A bordo dell’Acquarius, la nave di Sos Mediterranée e Medici Senza Frontiere,  per assistere ai salvataggi in mare dei migranti. Nasce da questa esperienza il fumetto-inchiesta di Marco Rizzo e Lelio Bonaccorso “Salvezza” (Feltrinelli comics). In queste ore chi ha attaccato le ong che salvano vite sta formando il governo. Uno degli autori: “Il fumetto ci permette di entrare nelle scuole”.

Tre settimane a bordo dell’Acquarius, la nave delle ong Sos Mediterranée e Medici Senza Frontiere, che opera in acque internazionali al largo della Libia per ricercare e soccorrere i barconi carichi di migranti che tentano di raggiungere l’Europa. E in quelle tre settimane sono state quattro le operazioni di salvataggio effettuate, che hanno messo il salvo mille vite.
Nasce da questa esperienza di Marco Rizzo e Lelio Bonaccorso la graphic novel “Salvezza“, edita da Feltrinelli Comics.
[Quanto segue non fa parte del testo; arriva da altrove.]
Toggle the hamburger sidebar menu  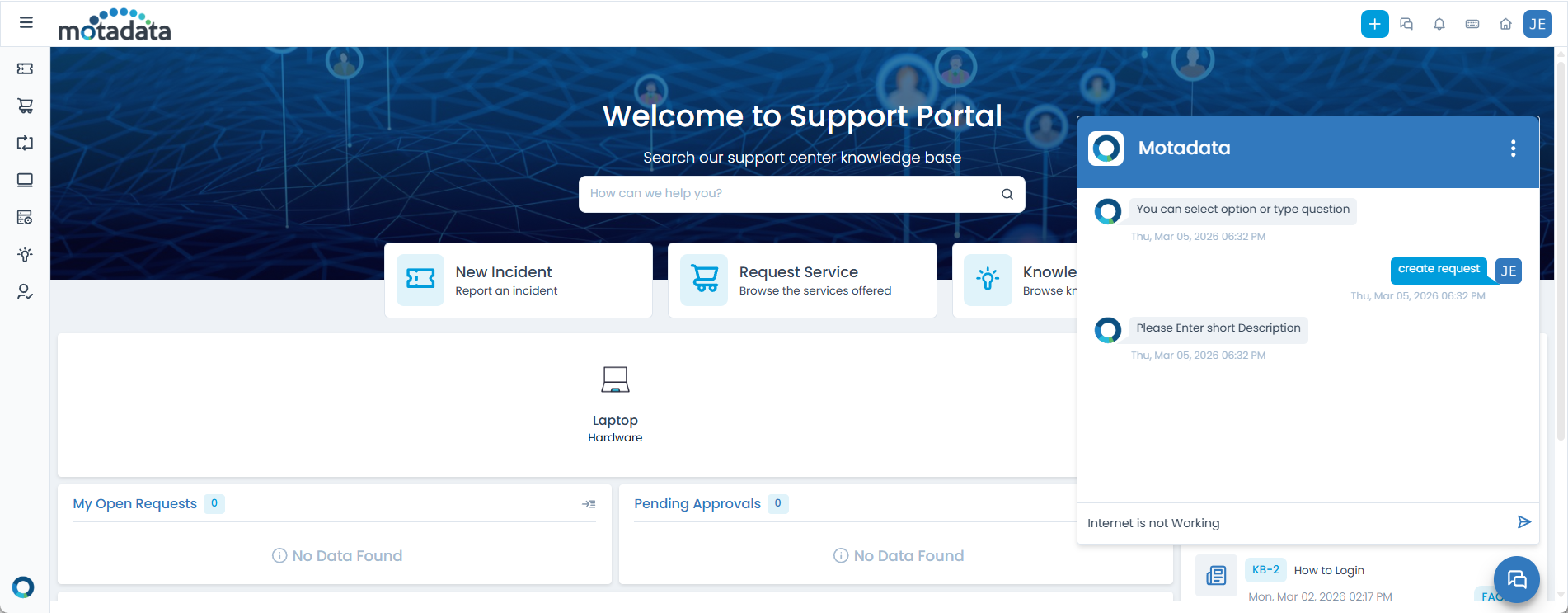coord(26,22)
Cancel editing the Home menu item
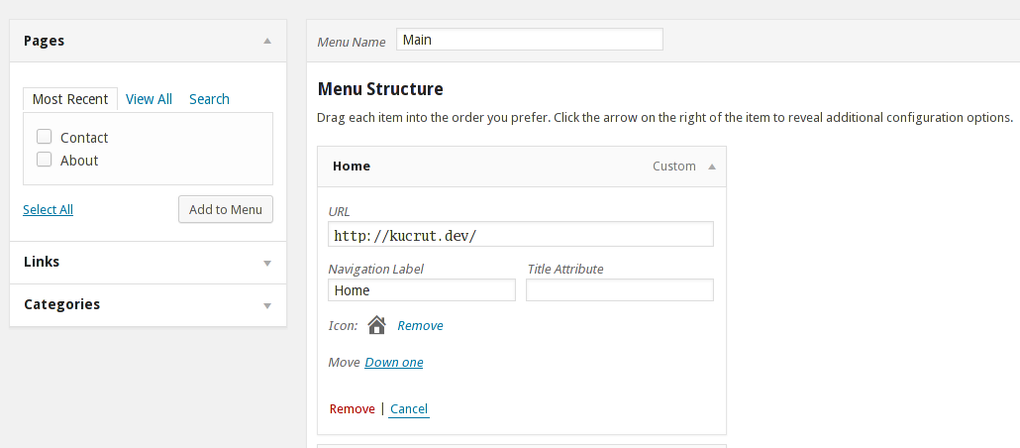This screenshot has height=448, width=1020. pyautogui.click(x=409, y=409)
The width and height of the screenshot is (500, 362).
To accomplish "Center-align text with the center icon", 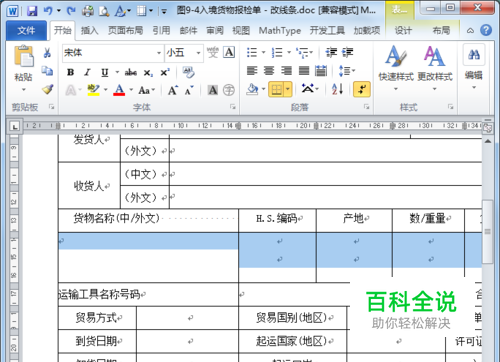I will click(269, 71).
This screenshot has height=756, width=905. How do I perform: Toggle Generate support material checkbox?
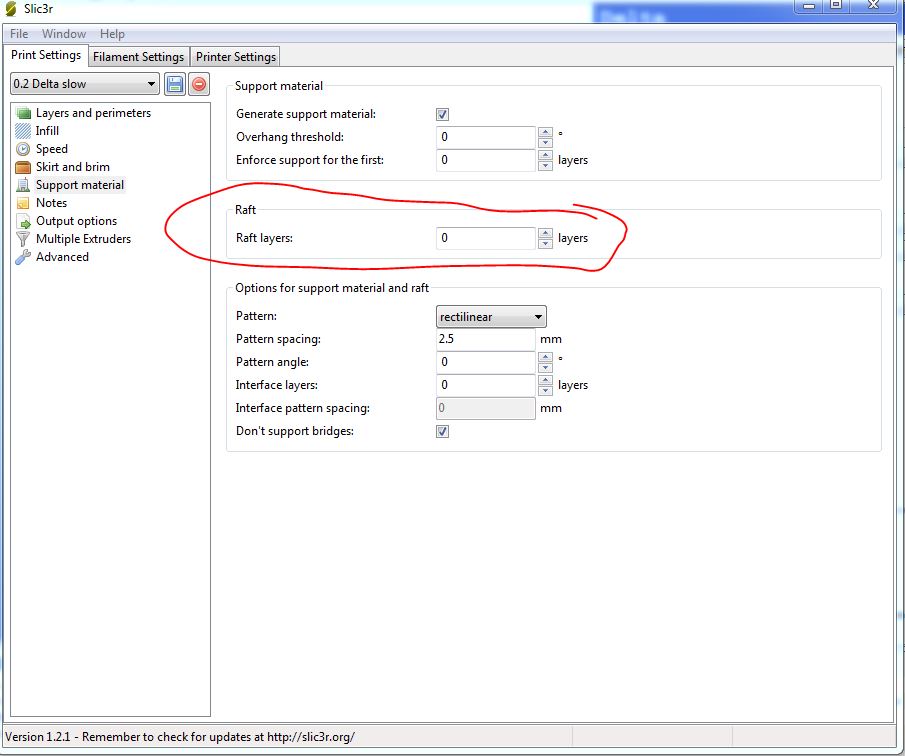pos(443,115)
Il fumetto-inchiesta raccoglie quindi le testimonianze dei naufraghi e del personale a bordo della nave. Ci sono i loro volti e le loro emozioni, ma soprattutto ci sono i viaggi di chi ha percorso il deserto in cerca di una vita migliore, le denunce di chi fuggiva dalla guerra ed è rimasto prigioniero in Libia, i racconti di chi ce l’ha fatta e i sorrisi di chi ha salvato loro la vita.
“È stato emozionante, ma anche inquietante – racconta ai nostri microfoni Rizzo – Quello che sta succedendo, in particolare in Libia, che è una terra di nessuno, è veramente agghiacciante e facilmente si può paragonare alla Shoah”.

Il ruolo delle ong e delle loro navi, dunque, è fondamentale per salvare vite e per testimoniare quanto sta accadendo, anche se la narrazione politica e mediatica italiana le ha messe sul banco degli imputati.
Viviamo in un’epoca dove essere buoni e solidali è un difetto e un problema – osserva l’autore – È abbastanza evidente che le ong sono state nell’occhio del ciclone della propaganda per ragioni meramente politiche di consenso“.
Lo stesso consenso che ora sta per essere capitalizzato, poiché M5S e Lega, le due formazioni che più hanno calcato sul tema, stanno per formare un governo.

Eppure le inchieste su quello che accade in Libia o le informazioni su quello che succede nei Paesi da cui scappano i migranti non mancano. Il fumetto, in questo quadro, può rappresentare uno strumento diverso per arrivare alle persone?
“Il rischio, in questi casi, è di arrivare solo alle persone che la pensano come te – osserva Rizzo – ma grazie al fumetto abbiamo la possibilità di entrare nelle scuole e incontrare studenti, che magari sono distratti o che non hanno mai parlato di questo argomento in famiglia”.